Туман поднимался в низинах. Зеленоватое небо мерцало редкими, едва заметными звездочками. Медведев взглянул сначала в сторону сушилки, затем в сторону кладбища. Громко хмыкнул, сжал зубы и зашагал к дому.
В сарайке он зажег настольную лампу и минут пять вылавливал набравшихся комаров. Потом разделся, подставил лампу к изголовью и достал из портфеля бумаги Жени Грузя. (Эти бумаги еще на той неделе передала ему Маруся, Мария Владимировна.) Сейчас среди институтских конспектов и технических записей Медведев неожиданно обнаружил письмо Жени к младшему брату:
«.. нам кажется, что все впереди, — говорилось после обычных приветствий. — Для нашего детства, отчасти для отрочества, подобное ощущение было реальным и справедливым.

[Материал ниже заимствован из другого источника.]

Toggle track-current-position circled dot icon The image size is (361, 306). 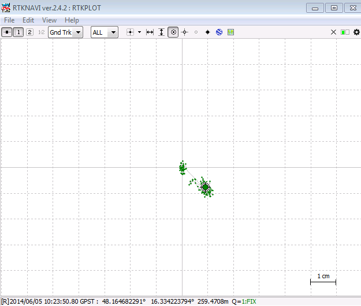click(173, 32)
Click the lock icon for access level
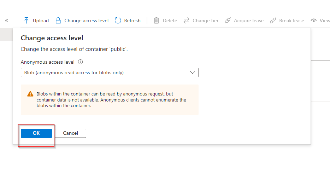Image resolution: width=330 pixels, height=180 pixels. [x=58, y=21]
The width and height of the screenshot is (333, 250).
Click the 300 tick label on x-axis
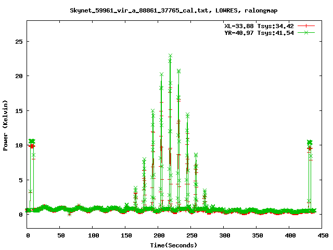pyautogui.click(x=224, y=235)
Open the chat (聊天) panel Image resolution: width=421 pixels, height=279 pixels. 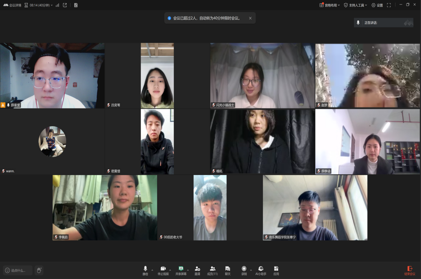[227, 270]
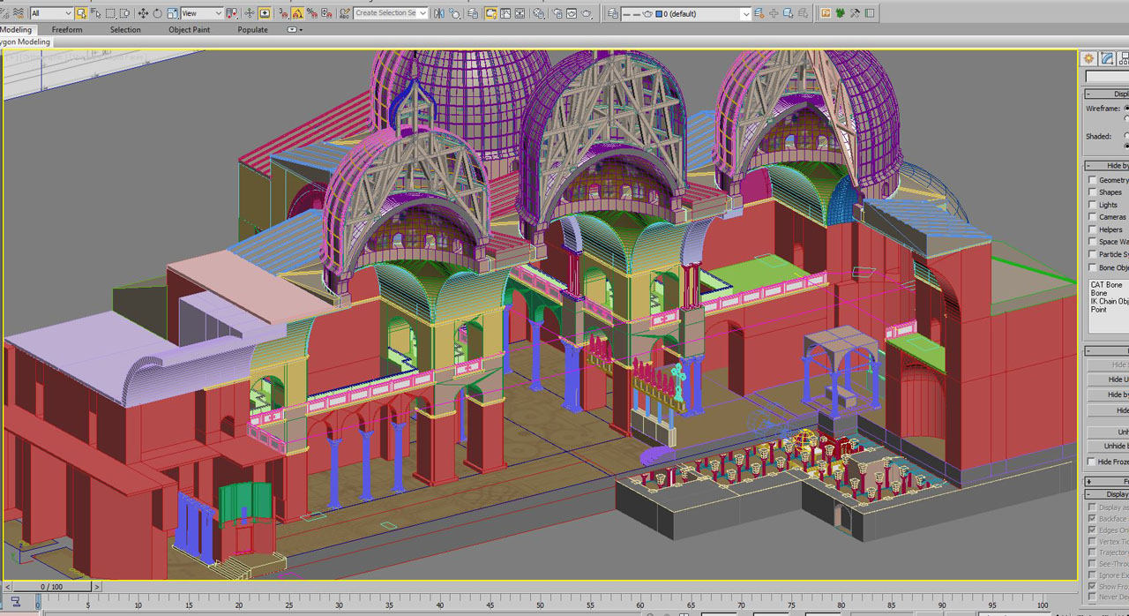Check the Lights category checkbox
1129x616 pixels.
pos(1093,205)
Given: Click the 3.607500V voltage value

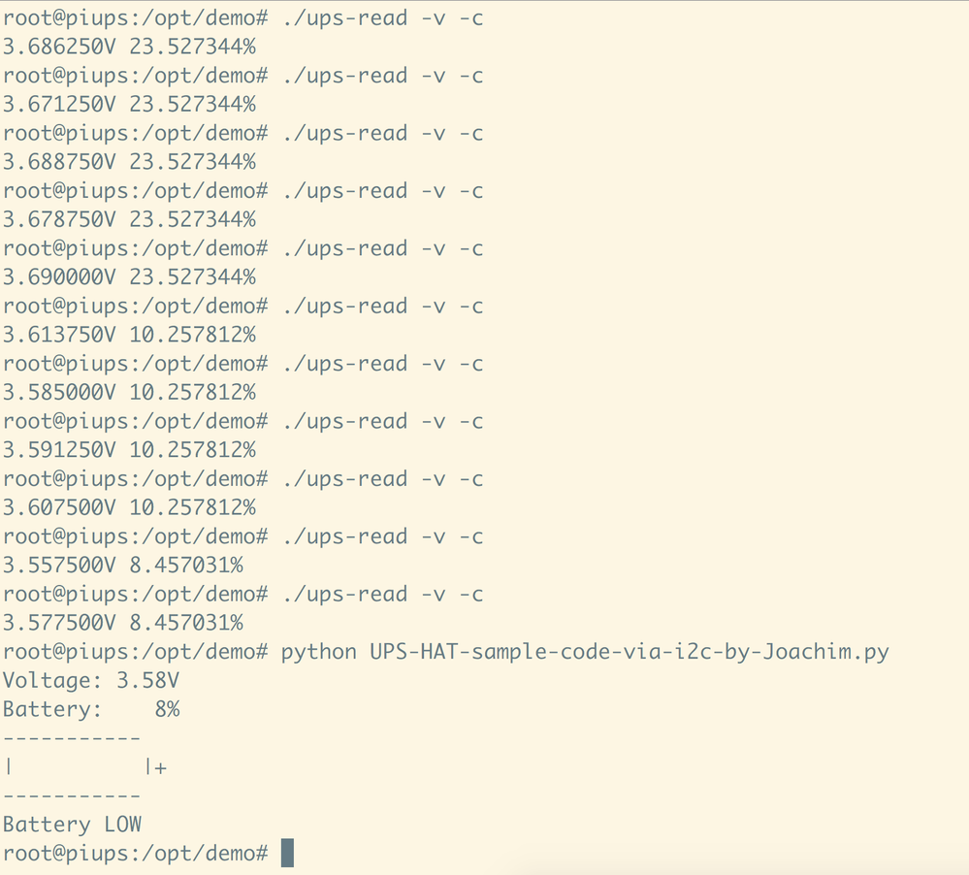Looking at the screenshot, I should click(x=59, y=508).
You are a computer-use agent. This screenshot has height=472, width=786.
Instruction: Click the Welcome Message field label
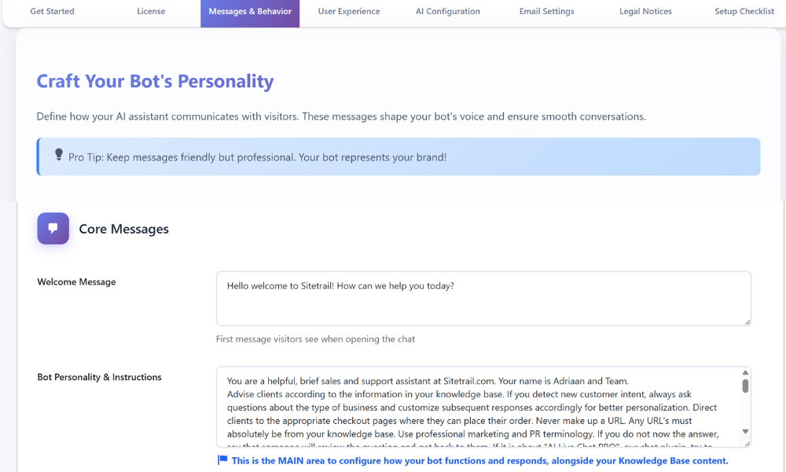point(76,282)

Но уже в юности оно копило в себе угрозу ошибок и заблуждений. Мы не заметили этих угроз. Едва освободившись от детских пеленок, мы барахтаемся под покровом романтических грез. Мы жили так, словно нам никогда не будет конца. Но наши мечты о будущем, не теряя своих возможностей к реальному воплощению, таили в себе опасность бездействия и ложных путей. За идеализацию нашего будущего и прозвали нас оптимистами. Со всей безоглядностью и верой в справедливость подобной оценки мы ежеминутно отрекались от своего настоящего, то есть от самих себя».
Медведев не на шутку увлекся чтением. Вспомнилось, как Грузь не однажды сочинял шуточные стихи для новогодних стенных газет.

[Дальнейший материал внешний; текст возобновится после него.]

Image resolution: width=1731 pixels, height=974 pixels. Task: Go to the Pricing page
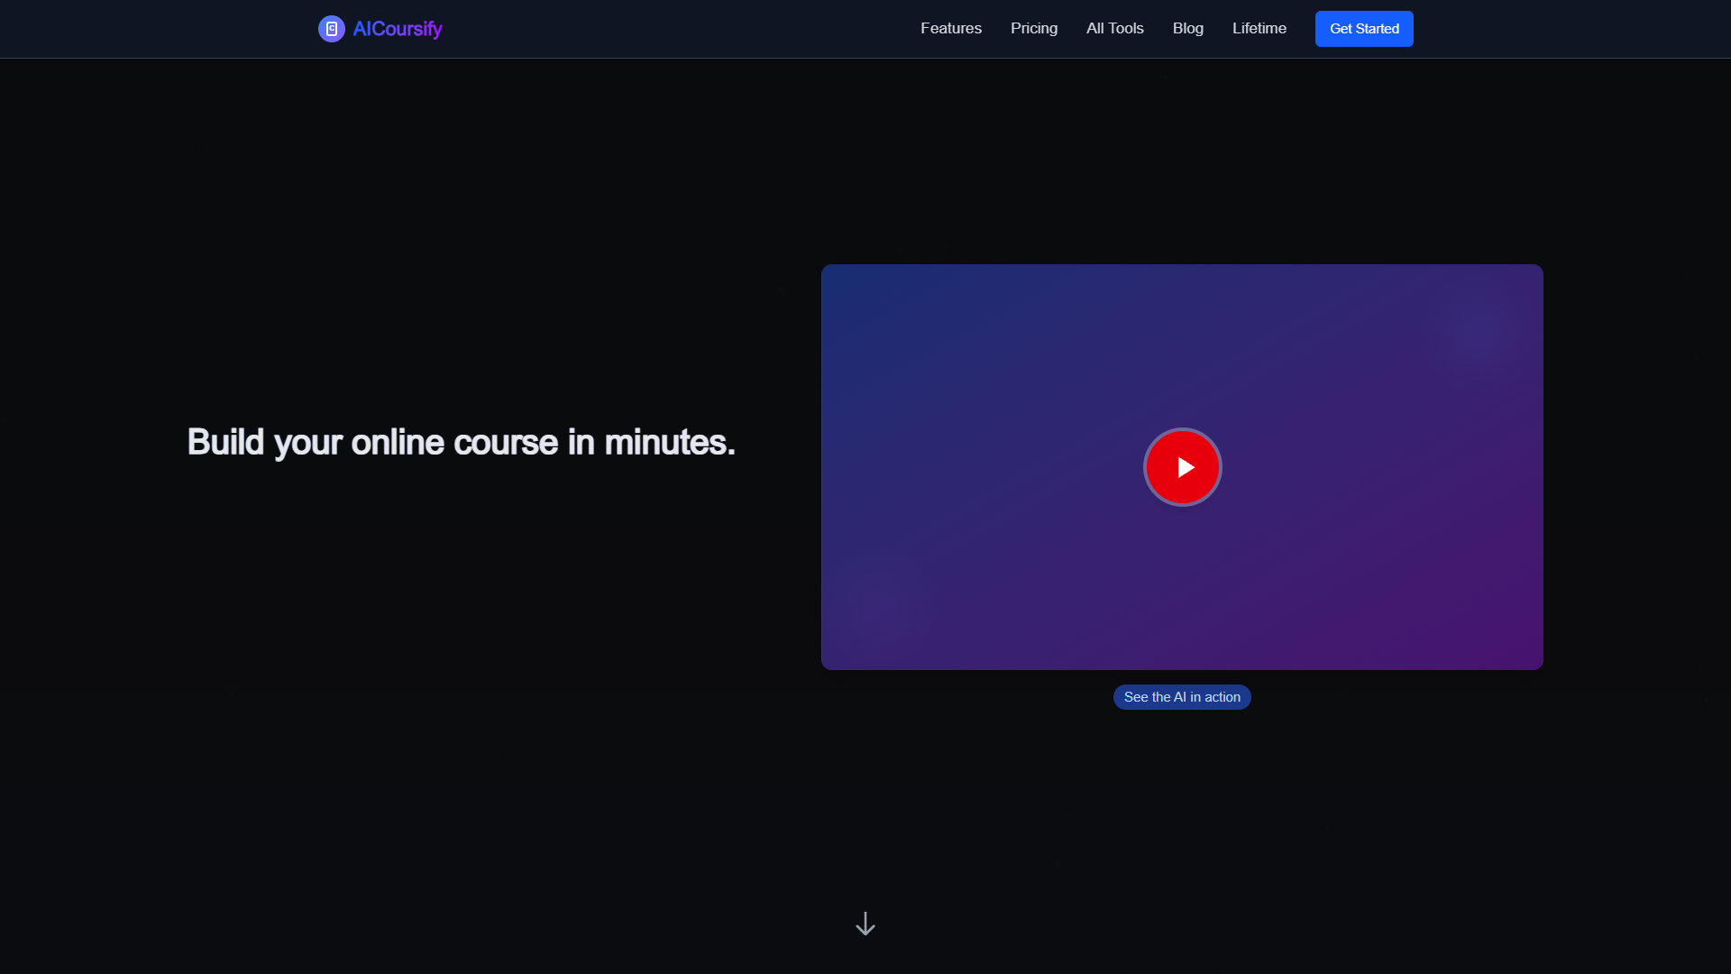point(1034,29)
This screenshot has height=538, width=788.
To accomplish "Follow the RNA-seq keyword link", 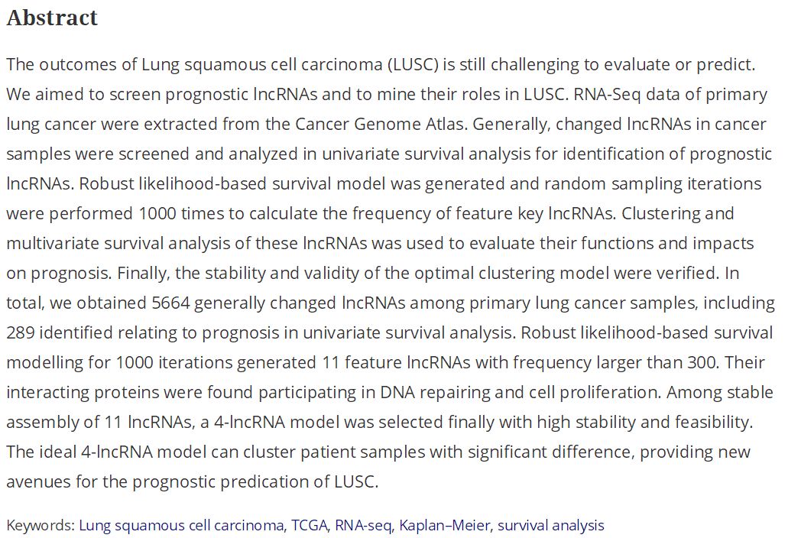I will pos(364,526).
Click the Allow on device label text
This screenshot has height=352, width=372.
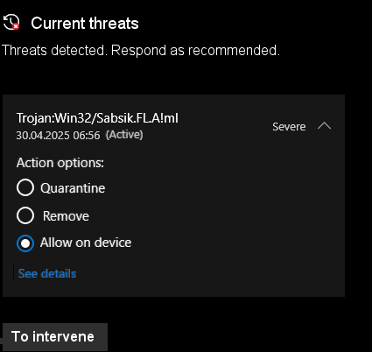tap(86, 243)
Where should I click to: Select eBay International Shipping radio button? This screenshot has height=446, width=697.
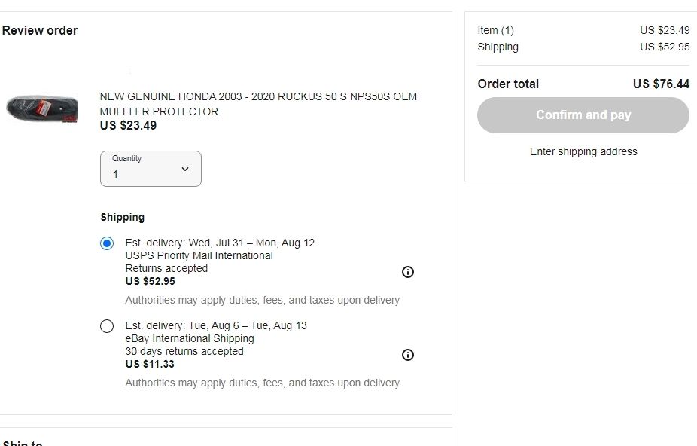pos(107,326)
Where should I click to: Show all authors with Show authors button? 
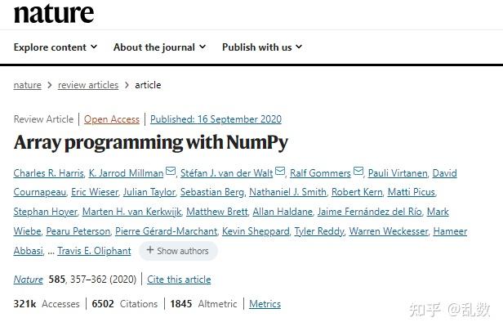point(178,251)
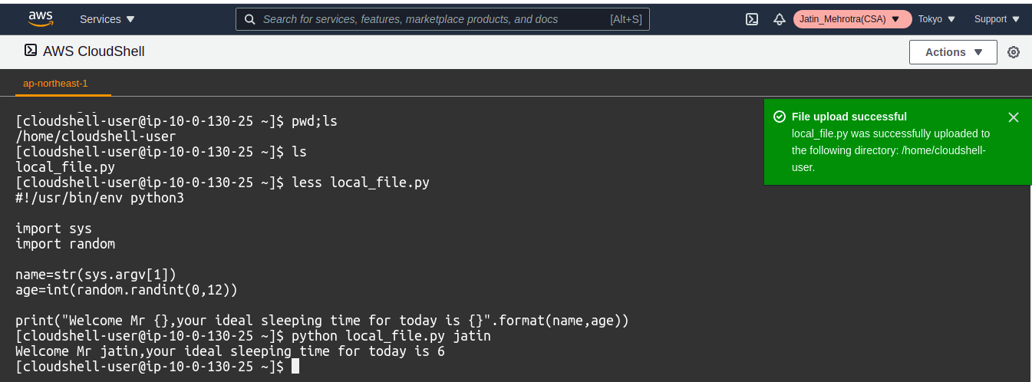Click the File upload successful message title

pos(849,117)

«Годы летели мимо нас, но нам все еще думалось, что все впереди. Не считаешь ли ты, что это смешно? Теперь, когда так много и трудно прожито, когда почти все наши детские мечты превосходно осуществились? Иллюзия, с которой мы не можем расстаться, спасает от краха одних розовых дурачков. И тех, кто может думать, но не хочет этого делать из чувства самосохранения, то есть из трусости. Теперь нам пора отрешиться от всяких иллюзий. В том числе и от той, что все впереди. Конечно, тут легко впасть в другую крайность, решив, что впереди у нас ничего уже нет. Это было бы не меньшей ошибкой. Не думай, что я поучаю тебя, как раньше, как младшего брата. Мы давно сравнялись с тобой. Твой „статус“ младшего для меня оскорбителен. Когда я говорю о тебе, значит, говорю о себе. Спрашивая тебя, я спрашиваю себя. Так вот, мне кажется, что все то, что осталось нам во времени, зависит теперь только от нас, и в нашей с тобой власти сделать этот остаток значительней всего предыдущего. Так же как в нашей власти трусливо и бездарно закончить свой путь, расписаться в несостоятельности. Я знаю, что мы не имеем права на выбор. Велико искушение оставить за собой право на выбор, но мы не имеем права на это право. Считаешь ли ты равноценными и совместимыми понятия жизни и смерти? Я — нет. Однажды в минуту слабости, раздавленный страданиями, я произнес нашей матери жестокие, полные сатанинского эгоизма слова: „Мама, зачем ты меня родила? Я бы не страдал сейчас, если бы меня не было“. Она заплакала и сказала что-то, что я, занятый только собой, не запомнил дословно. Кажется, она говорила, что мое рождение тоже от нее не зависело. Очень часто с самонадеянной гордостью я думал, что если не от меня зависело появиться или не появиться на свет, если я не был свободен в этом, то хотя бы право уйти из жизни остается за мной. И никто, мол, не отнимет его от меня…»
Медведев был потрясен буквальным сходством своих мыслей с высказываниями Жени Грузя. Он продолжал читать, не замечая пришедшего утра.